Depuis les coups d’État de 2020 et 2021, le Mali vit sous tutelle militaire. Cinq ans plus tard, l’horizon démocratique s’est refermé. En effet, les « consultations nationales » organisées fin avril préconisent désormais d’investir le colonel Assimi Goïta du titre de président de la République, pour un mandat de cinq ans renouvelable. Le tout, sans élection. « Le pouvoir en place se rend compte de l’usure qui l’affecte déjà. Les mobilisations efficaces en 2021, 2022 et 2023 ne fonctionnent plus », analyse Oumar Berté, avocat et politologue malien. « Ils ont tenté de réactiver des mobilisations populaires comme on a pu le voir récemment au Burkina Faso, notamment après l’incident avec l’Algérie mais cela n’a pas pris. La dynamique a changé. »

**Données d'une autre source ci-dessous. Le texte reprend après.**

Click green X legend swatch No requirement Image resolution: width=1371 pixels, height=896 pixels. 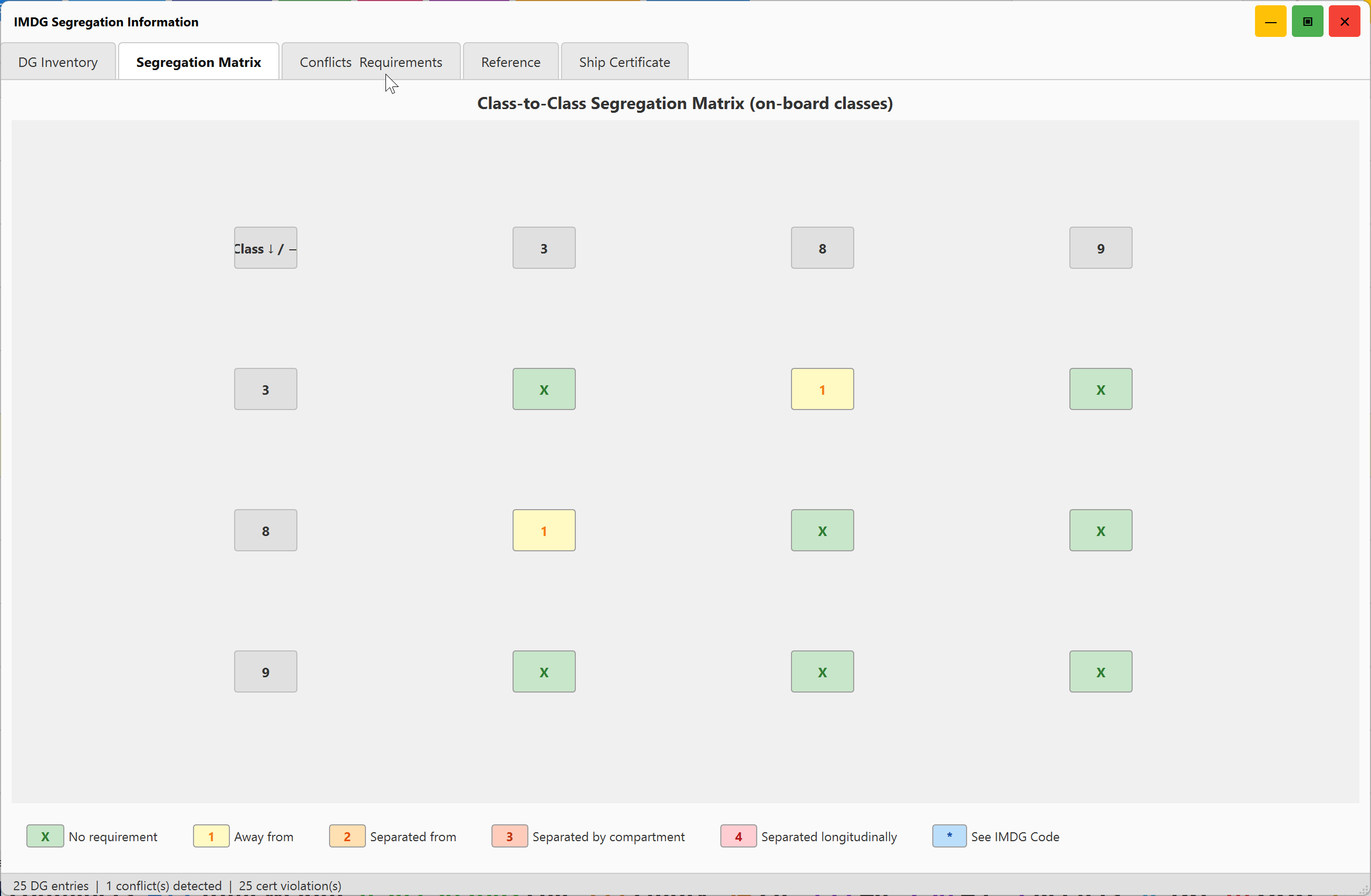coord(45,836)
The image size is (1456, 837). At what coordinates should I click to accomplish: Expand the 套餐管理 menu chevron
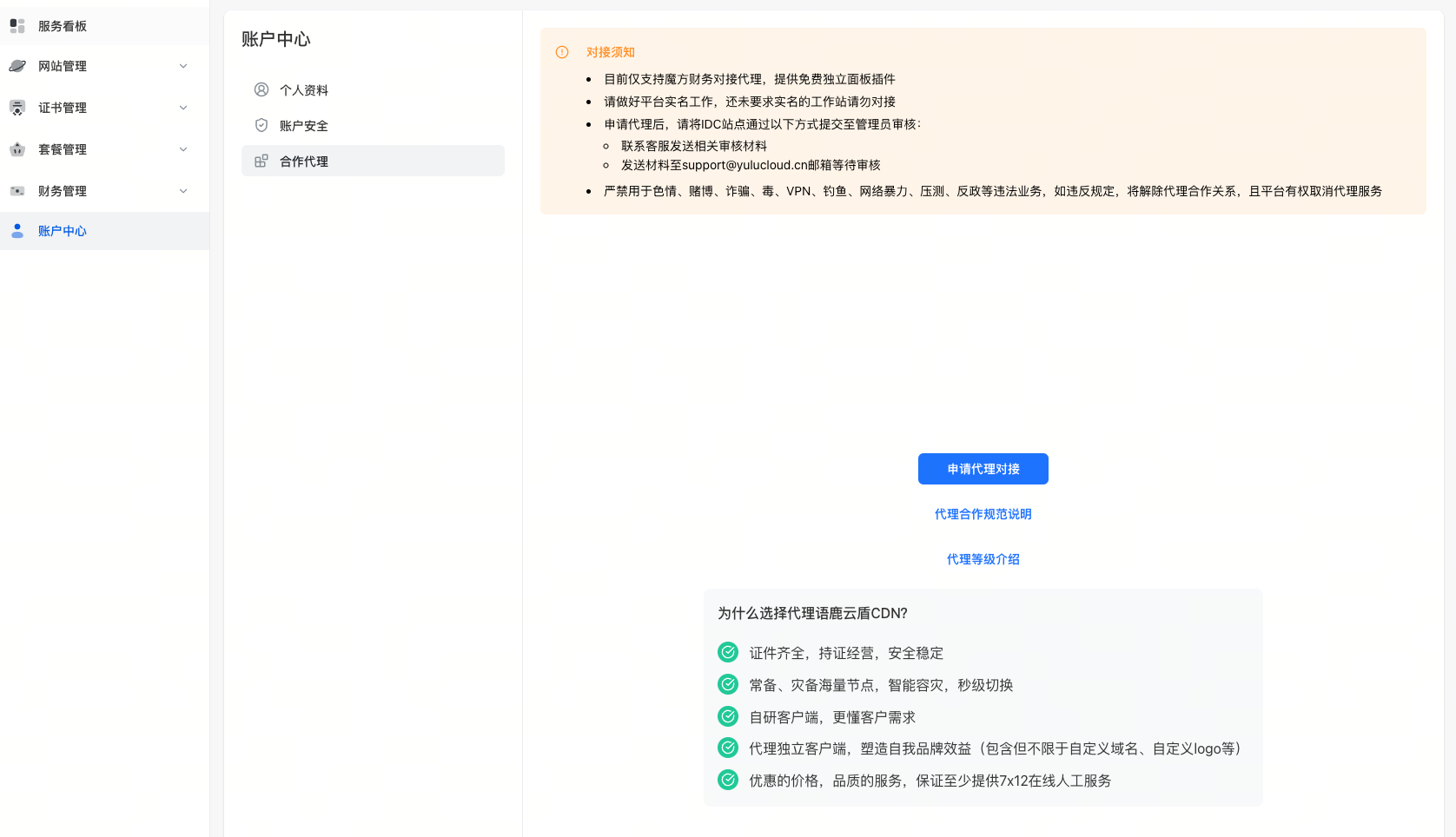(183, 149)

Une démocratie sous contrôle
Pour prolonger leur règne, les autorités brandissent l’argument sécuritaire : pacifier le Centre et le Nord, toujours en proie aux coups de boutoir des groupes armés, justifierait le gel du calendrier politique. Mais derrière la rhétorique sécuritaire, c’est un projet de confiscation du pouvoir qui s’esquisse. « Ils savent qu’il leur faudra tôt ou tard organiser des élections pour restaurer une façade de légitimité. Mais dans les conditions actuelles, ils n’ont aucune chance face aux partis traditionnels – à moins de truquer les règles du jeu », relève Berté.
La stratégie est claire : neutraliser l’opposition pour rebattre les cartes. À commencer par la dissolution des partis existants. Depuis l’arrivée des putschistes, le paysage politique malien s’est atomisé : plus de 300 partis sont officiellement recensés, dont une centaine a vu le jour ces dernières années. Une effervescence trompeuse, orchestrée depuis les arcanes du pouvoir. Car derrière cette floraison soudaine, une logique de verrouillage se dessine. Alors que les formations historiques sont promises à la dissolution pour leur supposée compromission avec l’ancien régime, la création de nouveaux partis obéit à des critères aussi drastiques que dissuasifs : une caution de 100 millions de francs CFA, une implantation nationale couvrant au moins deux tiers du territoire, et l’interdiction formelle d’impliquer toute figure religieuse ou coutumière.